Task material:
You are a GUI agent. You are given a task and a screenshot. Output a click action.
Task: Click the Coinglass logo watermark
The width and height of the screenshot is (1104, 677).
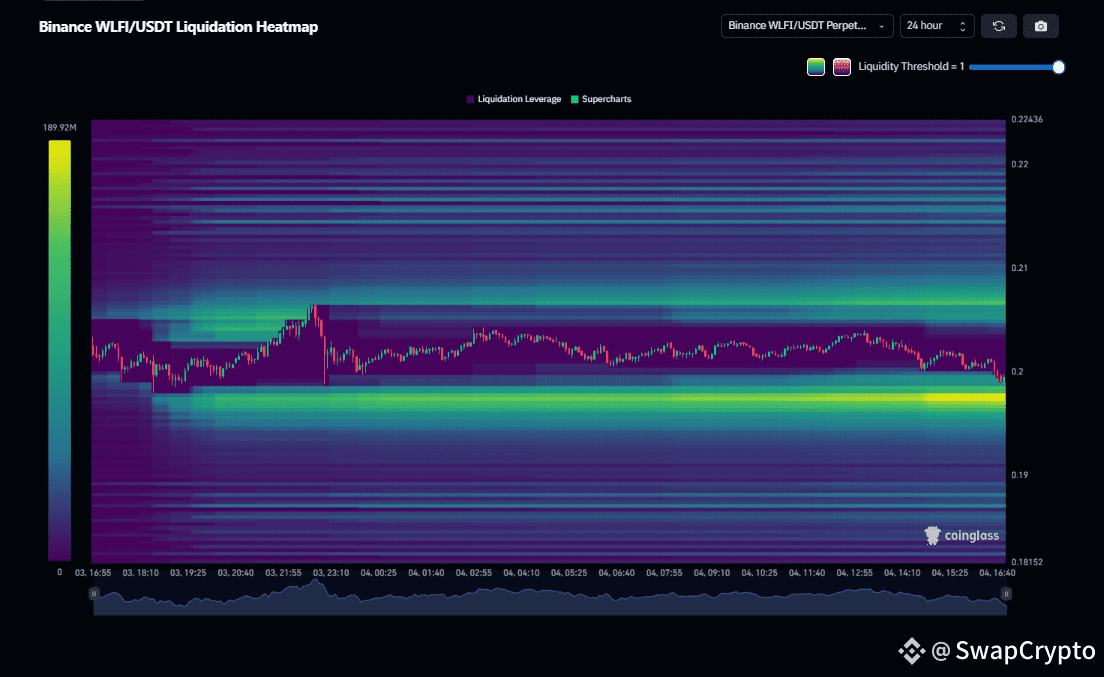961,535
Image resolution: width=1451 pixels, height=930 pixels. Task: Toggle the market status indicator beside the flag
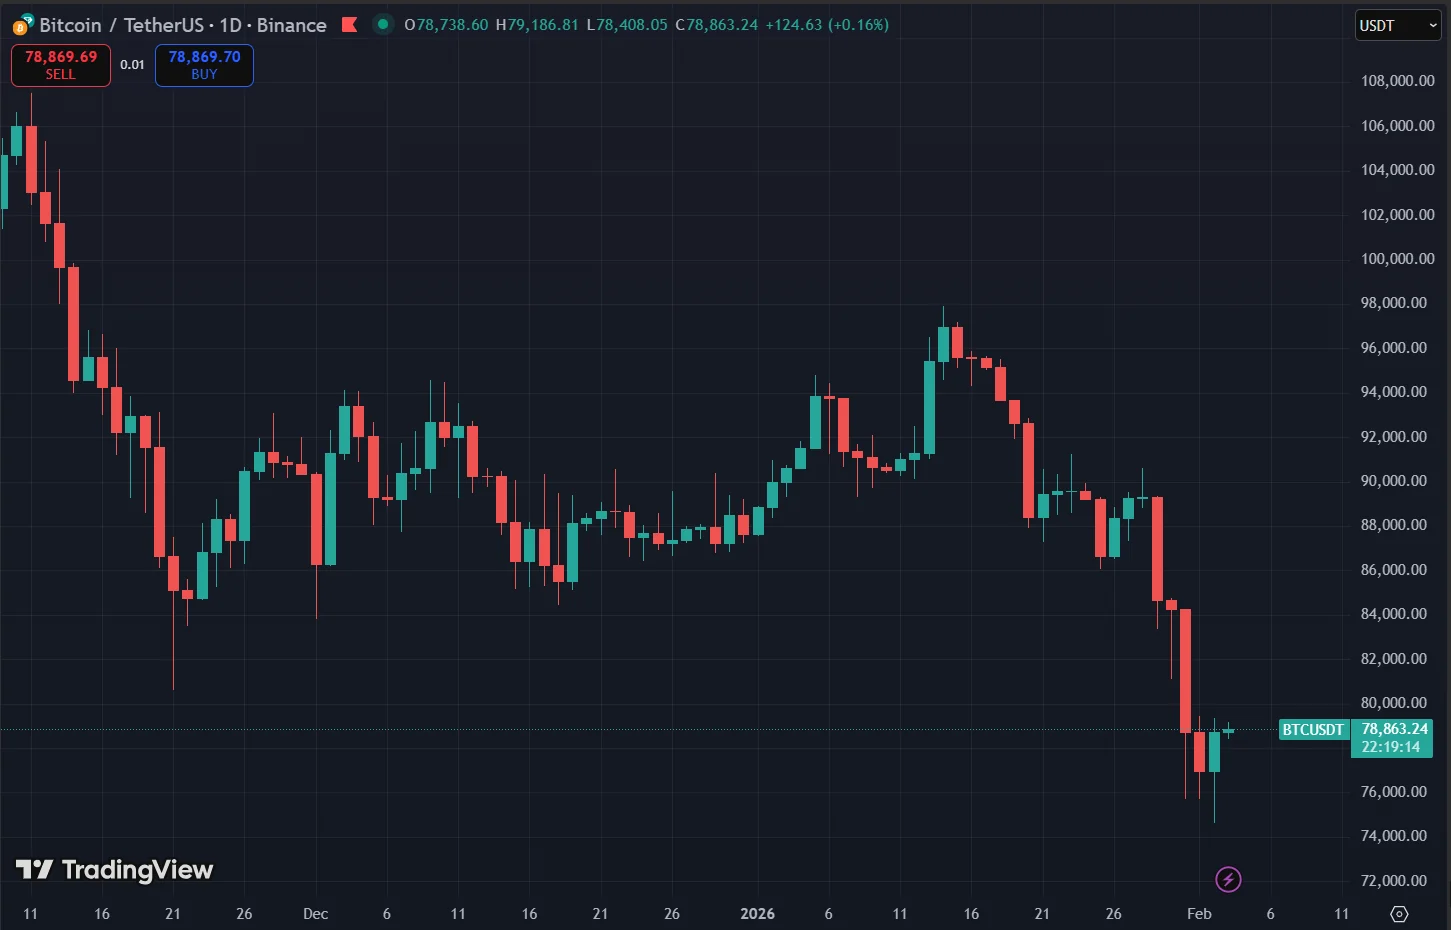[x=381, y=24]
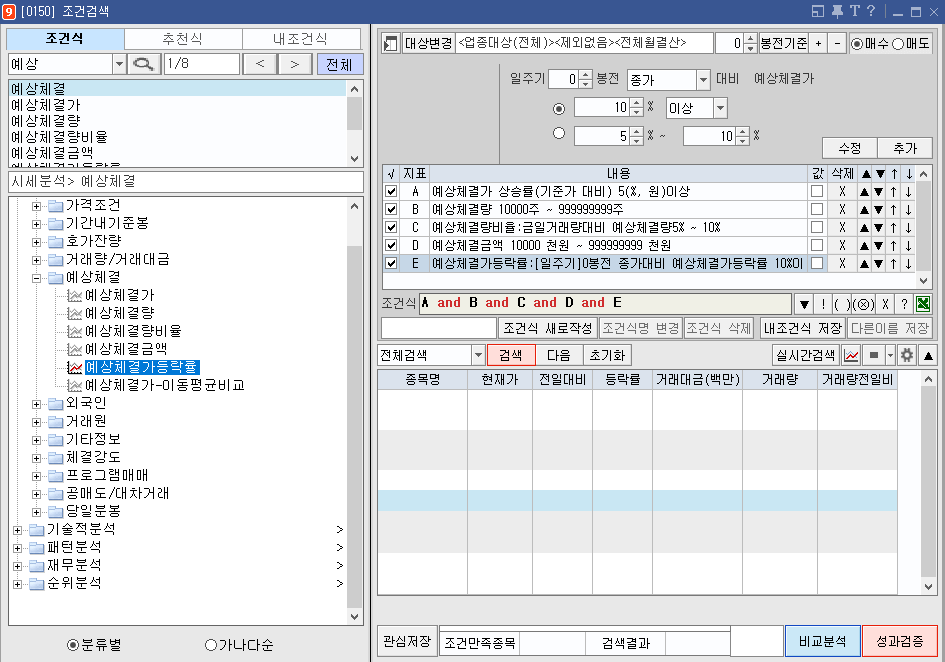Select the NOT (!) operator icon
Image resolution: width=945 pixels, height=662 pixels.
(x=822, y=304)

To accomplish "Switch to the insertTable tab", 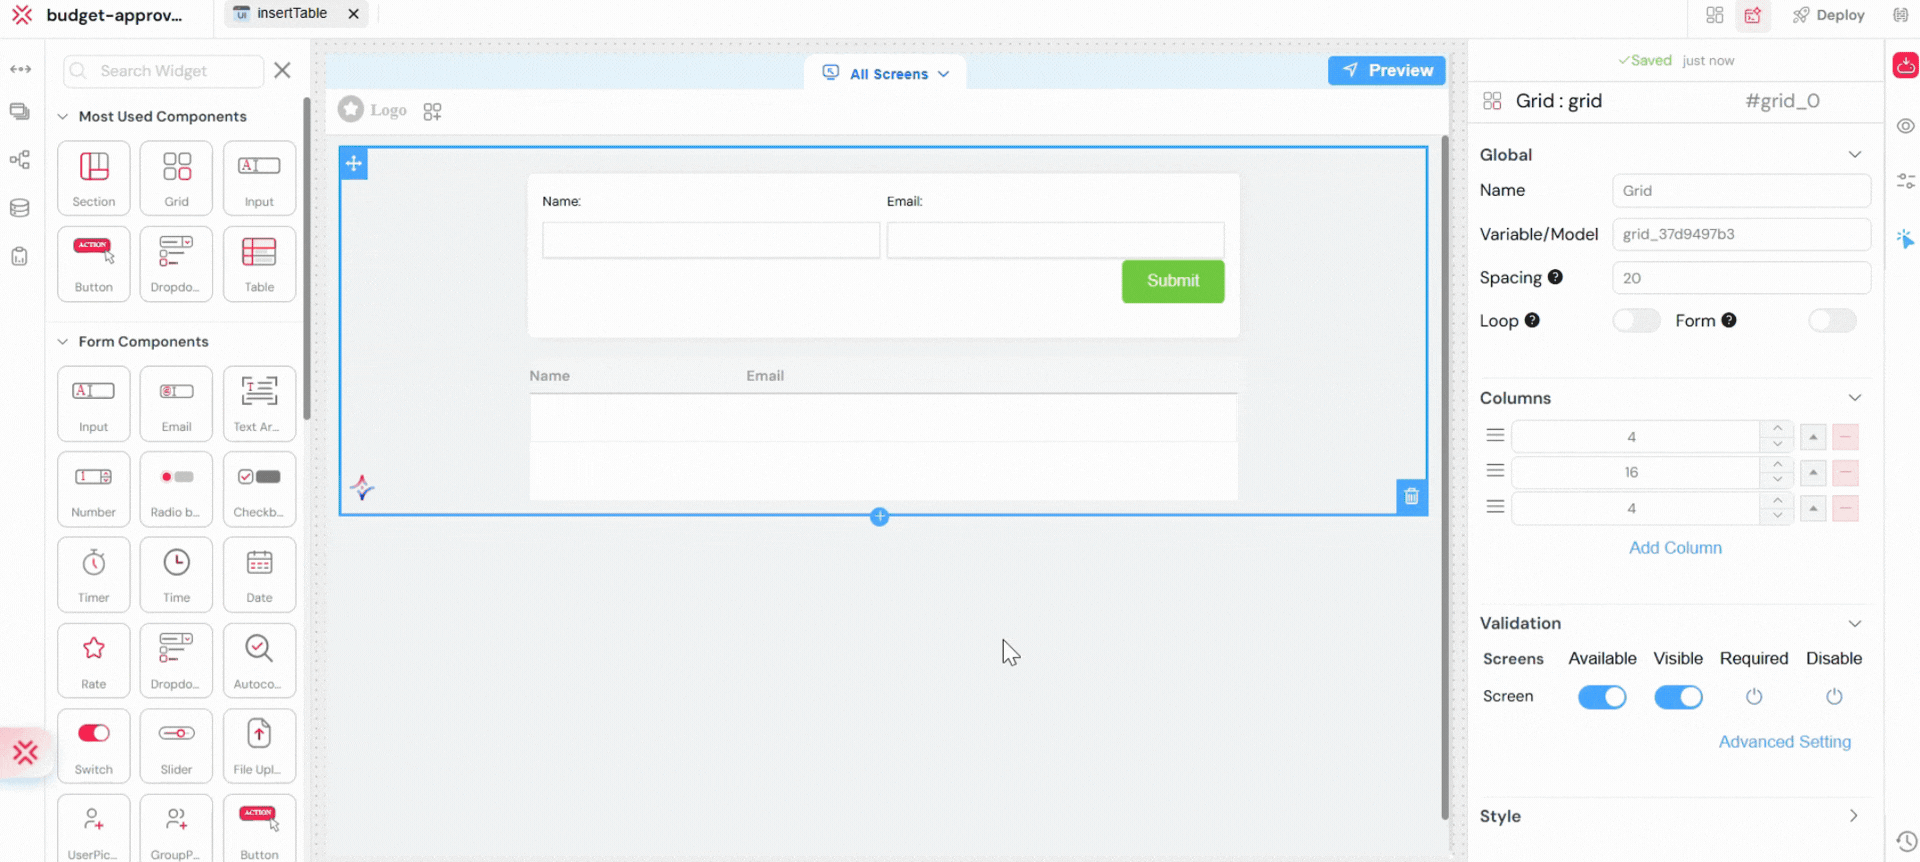I will point(291,14).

Goal: Can you print the listing word for word, from its first line through the line containing "(x=822, y=304)", including both of those lines, and leave out the pictures?

Response:
You are a GUI agent. You are given a task and a screenshot. Output a click action.
Task: Click the Coinglass logo watermark
The width and height of the screenshot is (1104, 677).
961,535
Image resolution: width=1451 pixels, height=930 pixels. Task: Toggle the market status indicator beside the flag
[x=381, y=24]
Select the NOT (!) operator icon
Image resolution: width=945 pixels, height=662 pixels.
(x=822, y=304)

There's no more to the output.